Now, as other have mentioned, check to see if the Sonicwall has some kind of DMZ port. It might not be labelled as a DMZ port but there may be the option of designating another port for that function. If I recall correctly - we used to sell Sonicwall TZ170s but it’s ages since I’ve seen one - the port may actually be labelled as ‘OPT’ because you can also use it to do WAN failover. Have a good root around the Sonicwall’s web UI to see if there’s anything in there of use. Once you find the DMZ option (if it exists) it should be fairly straightforward to figure out and get it running.

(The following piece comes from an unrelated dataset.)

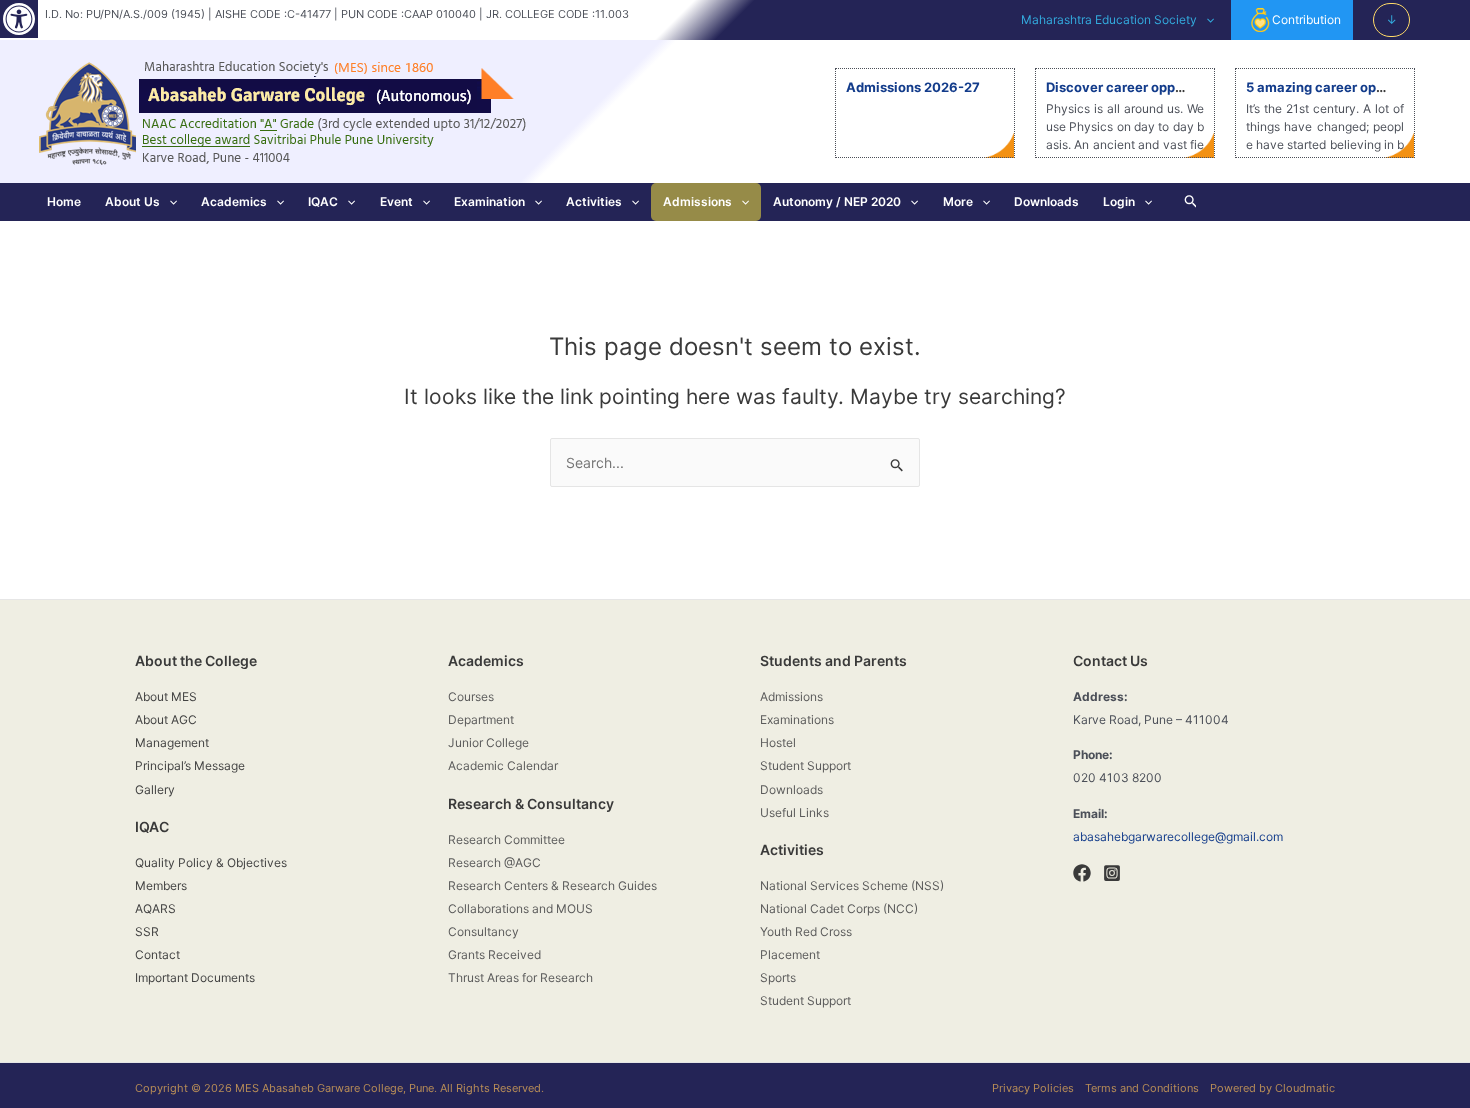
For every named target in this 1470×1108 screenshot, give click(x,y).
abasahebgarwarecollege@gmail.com (1178, 836)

Failing that, check the NAT/port-forwarding rules. Your cheapr SOHO firewall/router devices don’t normally support this but when you’re configuring a NAT rule on a more sophisticated device you can often specifically set the WAN address rather than just selecting ‘WAN Interface’ from a drop-down. So you’d add a rule that ‘says’ packets with a destination of port 80 on 97.140.141.130 should be forwarded to [ip of web server]. You’ll need a reciprocal rule that NATs the web server’s LAN address to 97.140.141.130 since that’s the address that customers will expect to see traffic come back on.

Finally, if the Sonicwall in question doesn’t have either of these features then don’t despair - check to see what version of software is running both in terms of major.minor revisions and in terms of Basic vs. Enhanced. You can upgrade from Basic to Enhanced for the price of a license. Not expensive if I recall correctly.

Yeah, on a decent firewall/router you can usually assign multiple public IP addresses to a single external interface. While you choose one of these as the gateway for your LAN, you can use the other(s) as static maps to other internal devices. You don’t necessarily need a separate physical DMZ port to accomplish this.

Ok, thanks for everyone’s help and comments. I did manage to get this working today. Just like you suggested, I created a new interface and pointed the Gateway on the server to that interface’s IP. Everything came together after that.

Chalking the whole thing up as a learning experience. Never saw that kind of config before, but I’m glad there weren’t any extra router purchases required to get it all done.

Thanks again!

Glad you got it working Kevin, another notch on your IT belt sir! :)

Glad to hear you got it sorted! If you do any more work in this area you’ll quickly get used to that kind of topology. You can achieve something similar without the use of a DMZ but it quickly gets complicated when you start throwing things like SIP+RTP or FTP into the mix.